**Given information**
* * *

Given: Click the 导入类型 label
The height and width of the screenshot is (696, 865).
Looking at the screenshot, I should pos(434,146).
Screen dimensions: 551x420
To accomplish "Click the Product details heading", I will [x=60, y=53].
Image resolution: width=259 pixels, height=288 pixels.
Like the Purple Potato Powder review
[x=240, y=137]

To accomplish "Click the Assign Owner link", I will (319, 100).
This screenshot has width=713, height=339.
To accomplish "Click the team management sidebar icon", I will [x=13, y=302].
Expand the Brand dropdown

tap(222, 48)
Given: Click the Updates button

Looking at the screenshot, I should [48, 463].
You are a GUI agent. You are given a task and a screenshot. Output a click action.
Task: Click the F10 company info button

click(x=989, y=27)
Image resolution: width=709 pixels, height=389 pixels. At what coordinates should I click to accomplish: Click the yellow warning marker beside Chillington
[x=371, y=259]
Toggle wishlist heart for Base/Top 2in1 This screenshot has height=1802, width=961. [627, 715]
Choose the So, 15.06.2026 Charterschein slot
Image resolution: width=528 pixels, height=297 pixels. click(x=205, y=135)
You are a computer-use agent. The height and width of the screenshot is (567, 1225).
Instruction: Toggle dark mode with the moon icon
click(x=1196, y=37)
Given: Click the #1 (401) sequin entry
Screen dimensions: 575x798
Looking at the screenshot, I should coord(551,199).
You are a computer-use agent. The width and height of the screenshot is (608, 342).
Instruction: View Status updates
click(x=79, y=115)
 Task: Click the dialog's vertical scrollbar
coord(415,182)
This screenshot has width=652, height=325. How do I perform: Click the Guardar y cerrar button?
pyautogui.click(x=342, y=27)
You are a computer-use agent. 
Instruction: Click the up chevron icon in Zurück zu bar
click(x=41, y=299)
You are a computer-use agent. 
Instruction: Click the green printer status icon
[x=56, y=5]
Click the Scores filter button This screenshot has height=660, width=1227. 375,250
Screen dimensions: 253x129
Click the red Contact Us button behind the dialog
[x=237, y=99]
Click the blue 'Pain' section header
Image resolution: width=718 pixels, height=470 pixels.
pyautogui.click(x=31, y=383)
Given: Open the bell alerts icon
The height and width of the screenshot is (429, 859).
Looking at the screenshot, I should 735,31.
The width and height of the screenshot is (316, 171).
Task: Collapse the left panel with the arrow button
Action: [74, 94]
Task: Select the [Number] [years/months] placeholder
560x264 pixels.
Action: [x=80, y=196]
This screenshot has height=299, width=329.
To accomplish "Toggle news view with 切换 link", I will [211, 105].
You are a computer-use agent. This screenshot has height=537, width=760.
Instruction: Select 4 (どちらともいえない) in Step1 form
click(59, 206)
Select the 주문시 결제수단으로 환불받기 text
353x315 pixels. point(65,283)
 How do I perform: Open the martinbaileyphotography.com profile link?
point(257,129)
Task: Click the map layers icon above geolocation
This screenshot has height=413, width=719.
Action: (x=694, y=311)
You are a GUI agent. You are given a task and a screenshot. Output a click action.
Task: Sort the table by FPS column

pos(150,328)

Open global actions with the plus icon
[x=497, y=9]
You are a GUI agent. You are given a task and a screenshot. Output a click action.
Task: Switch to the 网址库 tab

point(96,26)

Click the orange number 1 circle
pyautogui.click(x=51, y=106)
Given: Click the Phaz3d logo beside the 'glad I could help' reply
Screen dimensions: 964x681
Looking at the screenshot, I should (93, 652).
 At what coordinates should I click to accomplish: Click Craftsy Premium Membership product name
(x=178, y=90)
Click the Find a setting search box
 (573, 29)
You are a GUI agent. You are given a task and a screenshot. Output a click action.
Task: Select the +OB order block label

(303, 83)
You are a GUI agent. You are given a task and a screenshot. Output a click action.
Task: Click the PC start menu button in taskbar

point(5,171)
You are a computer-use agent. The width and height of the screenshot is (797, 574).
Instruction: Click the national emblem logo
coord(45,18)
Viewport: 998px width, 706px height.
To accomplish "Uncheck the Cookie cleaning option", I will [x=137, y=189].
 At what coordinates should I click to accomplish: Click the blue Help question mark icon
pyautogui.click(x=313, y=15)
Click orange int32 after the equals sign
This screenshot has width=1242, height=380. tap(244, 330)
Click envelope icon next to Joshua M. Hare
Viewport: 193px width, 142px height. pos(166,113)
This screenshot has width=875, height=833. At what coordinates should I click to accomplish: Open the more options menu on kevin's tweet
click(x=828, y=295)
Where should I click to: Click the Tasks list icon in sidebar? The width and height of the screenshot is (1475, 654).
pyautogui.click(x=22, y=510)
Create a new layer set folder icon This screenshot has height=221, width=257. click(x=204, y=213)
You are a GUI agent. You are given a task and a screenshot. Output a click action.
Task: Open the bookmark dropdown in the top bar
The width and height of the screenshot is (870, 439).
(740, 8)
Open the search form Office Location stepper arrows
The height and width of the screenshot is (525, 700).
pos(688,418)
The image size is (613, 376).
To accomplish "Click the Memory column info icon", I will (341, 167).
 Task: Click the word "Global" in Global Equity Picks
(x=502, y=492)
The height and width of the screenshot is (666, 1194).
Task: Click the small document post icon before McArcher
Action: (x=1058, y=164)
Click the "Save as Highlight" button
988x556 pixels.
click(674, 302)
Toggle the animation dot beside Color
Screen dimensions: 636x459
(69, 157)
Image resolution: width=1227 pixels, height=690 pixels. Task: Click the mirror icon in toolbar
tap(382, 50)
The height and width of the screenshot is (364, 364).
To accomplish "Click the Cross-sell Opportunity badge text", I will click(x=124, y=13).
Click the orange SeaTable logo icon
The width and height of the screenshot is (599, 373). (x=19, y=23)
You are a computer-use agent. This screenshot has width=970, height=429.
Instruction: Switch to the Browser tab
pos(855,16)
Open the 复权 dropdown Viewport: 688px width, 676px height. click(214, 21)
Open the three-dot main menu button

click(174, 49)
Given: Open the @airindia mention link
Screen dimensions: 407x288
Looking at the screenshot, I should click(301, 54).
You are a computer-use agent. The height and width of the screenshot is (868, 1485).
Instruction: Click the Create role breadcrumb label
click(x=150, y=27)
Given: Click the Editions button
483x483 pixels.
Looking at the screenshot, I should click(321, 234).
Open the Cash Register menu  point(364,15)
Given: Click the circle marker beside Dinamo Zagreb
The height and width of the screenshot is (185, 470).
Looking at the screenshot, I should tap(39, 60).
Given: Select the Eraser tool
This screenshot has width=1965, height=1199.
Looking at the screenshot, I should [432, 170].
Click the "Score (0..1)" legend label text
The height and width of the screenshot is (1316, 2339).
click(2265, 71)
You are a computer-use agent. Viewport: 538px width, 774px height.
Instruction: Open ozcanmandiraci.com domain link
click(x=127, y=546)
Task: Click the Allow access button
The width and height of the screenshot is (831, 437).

* * *

**Challenge**
Rewrite the data lines starting at "How do I perform: Open" and ending at "Action: (x=694, y=311)", replacing "map layers icon" with "layer switcher icon" and leaving everything else unchanged.

**Problem solution**
 How do I perform: Open the martinbaileyphotography.com profile link?
point(257,129)
Task: Click the layer switcher icon above geolocation
This screenshot has height=413, width=719.
Action: (x=694, y=311)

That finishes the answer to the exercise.